**Work to be completed**
Scan the data for "agent" and copy the lines it appears in.

Stored data
|---|
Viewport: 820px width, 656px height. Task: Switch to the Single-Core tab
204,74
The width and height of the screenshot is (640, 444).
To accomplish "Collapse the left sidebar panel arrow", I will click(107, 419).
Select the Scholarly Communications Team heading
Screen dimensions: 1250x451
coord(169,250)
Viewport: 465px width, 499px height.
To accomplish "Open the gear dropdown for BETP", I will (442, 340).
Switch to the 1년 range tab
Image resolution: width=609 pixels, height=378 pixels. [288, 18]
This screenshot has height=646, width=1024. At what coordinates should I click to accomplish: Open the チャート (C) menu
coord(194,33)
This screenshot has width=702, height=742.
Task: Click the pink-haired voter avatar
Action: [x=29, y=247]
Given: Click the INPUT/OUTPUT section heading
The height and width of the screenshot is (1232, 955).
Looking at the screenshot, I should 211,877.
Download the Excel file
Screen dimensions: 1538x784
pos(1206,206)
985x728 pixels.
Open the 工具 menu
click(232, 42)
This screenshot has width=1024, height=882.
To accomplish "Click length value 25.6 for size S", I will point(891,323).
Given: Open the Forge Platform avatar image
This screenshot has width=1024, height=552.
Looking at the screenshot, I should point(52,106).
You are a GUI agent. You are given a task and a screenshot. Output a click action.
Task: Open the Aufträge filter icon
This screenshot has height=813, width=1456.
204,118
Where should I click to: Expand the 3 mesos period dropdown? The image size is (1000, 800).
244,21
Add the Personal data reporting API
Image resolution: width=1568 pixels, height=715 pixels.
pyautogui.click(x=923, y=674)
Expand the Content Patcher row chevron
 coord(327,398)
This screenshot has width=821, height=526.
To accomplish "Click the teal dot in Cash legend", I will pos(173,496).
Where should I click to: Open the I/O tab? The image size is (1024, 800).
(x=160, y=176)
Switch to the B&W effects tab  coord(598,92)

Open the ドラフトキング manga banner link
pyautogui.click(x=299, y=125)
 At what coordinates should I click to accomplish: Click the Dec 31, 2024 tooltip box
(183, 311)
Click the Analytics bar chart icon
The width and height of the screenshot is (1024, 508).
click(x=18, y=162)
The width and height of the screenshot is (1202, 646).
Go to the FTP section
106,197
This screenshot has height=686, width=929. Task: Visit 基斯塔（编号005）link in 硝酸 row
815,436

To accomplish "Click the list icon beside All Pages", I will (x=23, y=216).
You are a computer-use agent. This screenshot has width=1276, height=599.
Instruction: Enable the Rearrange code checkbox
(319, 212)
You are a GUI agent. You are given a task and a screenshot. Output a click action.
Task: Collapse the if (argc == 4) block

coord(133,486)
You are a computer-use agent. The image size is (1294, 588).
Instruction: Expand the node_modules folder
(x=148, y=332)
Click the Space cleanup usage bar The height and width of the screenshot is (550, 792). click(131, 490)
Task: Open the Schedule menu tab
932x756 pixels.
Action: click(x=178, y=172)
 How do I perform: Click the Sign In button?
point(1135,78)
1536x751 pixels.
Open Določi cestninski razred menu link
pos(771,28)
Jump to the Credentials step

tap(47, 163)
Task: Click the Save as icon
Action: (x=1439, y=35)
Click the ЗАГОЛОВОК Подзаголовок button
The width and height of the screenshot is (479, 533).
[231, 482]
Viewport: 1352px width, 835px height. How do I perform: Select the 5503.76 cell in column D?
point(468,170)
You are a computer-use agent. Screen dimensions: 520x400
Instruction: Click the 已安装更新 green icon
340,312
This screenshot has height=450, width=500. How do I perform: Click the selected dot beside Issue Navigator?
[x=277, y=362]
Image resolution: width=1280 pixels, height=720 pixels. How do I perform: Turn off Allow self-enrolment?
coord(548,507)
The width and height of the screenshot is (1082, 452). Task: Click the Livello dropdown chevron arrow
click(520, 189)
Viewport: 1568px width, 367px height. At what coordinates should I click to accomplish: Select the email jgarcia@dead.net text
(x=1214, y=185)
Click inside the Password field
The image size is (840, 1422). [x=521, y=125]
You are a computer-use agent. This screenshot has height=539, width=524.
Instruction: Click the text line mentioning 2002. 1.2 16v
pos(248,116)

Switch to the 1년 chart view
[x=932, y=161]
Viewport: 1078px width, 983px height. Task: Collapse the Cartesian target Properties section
|---|
**Written reply**
You are a GUI agent. You are given a task and a screenshot. Output a click action.
You are a computer-use agent. This screenshot has width=1276, height=599.
You are a GUI agent. You are given a task and a screenshot. Output a click action.
You are a computer-use agent. The image size is (1294, 588).
You are a computer-use agent. Screen dimensions: 520x400
You are a computer-use agent. This screenshot has height=539, width=524.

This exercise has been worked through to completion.